If you decide you want a real wooden deck your contractor will usually give you two options a) pressure treated deck b) ipe deck. Option a will be a lot more economical, but will have a lot of problems with splinters, termites, rotting, which means the deck will probably only last around ten (10) years. Option b has a lot of advantages, such as being rot resistant, scratch proof, won’t splinter, does not require a lot of maintenance, and is one of the most durable woods on earth, lasting up to 70 years. You’ll probably love the idea of using option b until you hear the price.
Cumaru is another option that might be the happy compromise you were looking for! It has all the amazing properties of ipe wood but at a lower cost. So if cumaru and ipe are so similar, what exactly makes them different?
Cumaru has lighter color than ipe. Cumaru has quite a bit of color variation, which means it can range from a golden brown to a reddish-brown coloring. If you do not oil or otherwise maintain cumaru, it will get “sun-bleached” and turn a silver patina color just like ipe, but when first installed ipe is a darker color than cumaru. That said, depending on the type of oil or sealer used, cumaru can be stained to look darker.

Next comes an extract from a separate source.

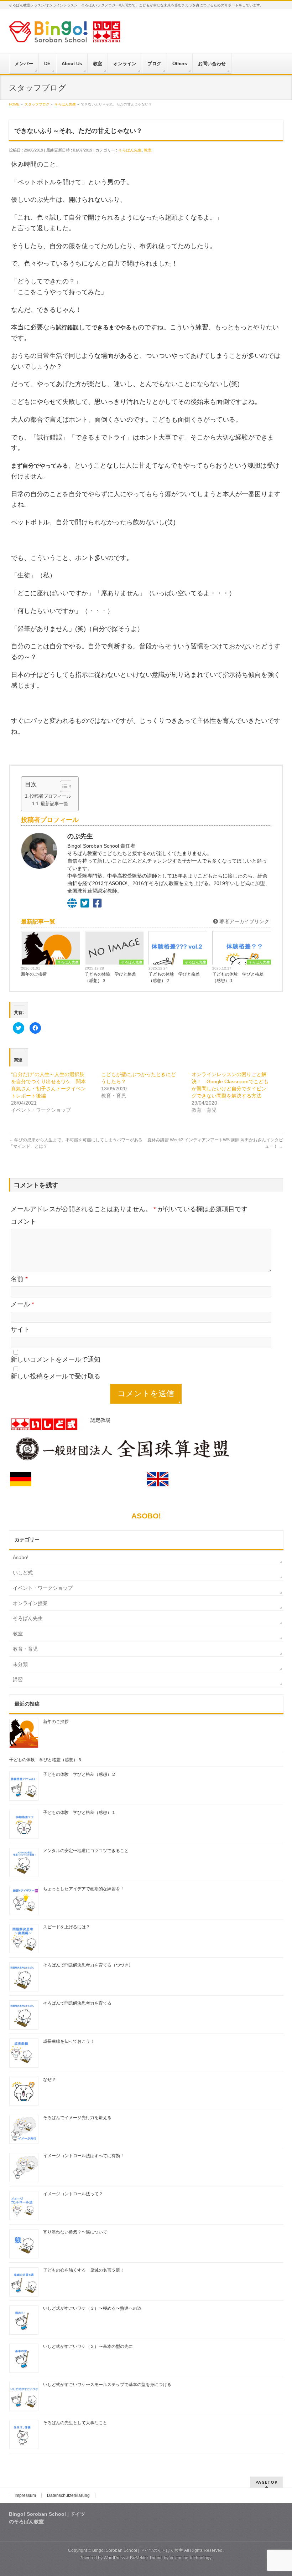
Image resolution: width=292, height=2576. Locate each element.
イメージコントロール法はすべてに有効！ (83, 2155)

The international standard on how to measure wood’s hardness is using the Janka hardness scale. Basically, the Janka hardness test measures how resistance a sample of wood is to denting and wear. Ipe has one of the highest rankings, but cumaru is not far behind. Cumaru has a 3,330 lbf (14,800 N) whereas ipe has 3,510 lbf (15,620 N), which is only a 5% difference. Compare that to the 380 lbf (1,690 N) hardness of pine, and you can see that cumaru is very durable and hard.
Like ipe, cumaru is incredibly durable, thanks to its tight grain and natural oils that keep fungus, rot, and insects from attacking it. It has some other great advantages (like ipe) such as not overheating in the sun, not splintering, and not bending. In fact, as compared to ipe, cumaru only has a 2% bending difference.
The biggest difference between ipe and cumaru lies in the price. Cumaru is a more cost-effective option. Generally, when buying cumaru you will save about 30% as compared to ipe. That can make a big difference, especially if you have a larger area to cover.
Overall, cumaru is an excellent choice as a decking wood. It’s strength, hardness and stability make it suitable for all climates, which is why it is seen especially often in tropical and subtropical areas. It is also a great choice for siding, rain screens, louvers, boardwalks, and pergolas. The decking boards come in many different sizes and can be easily milled for tongue and groove applications. It is a robust and beautiful wood that can be trusted to last and give you a great value for your money!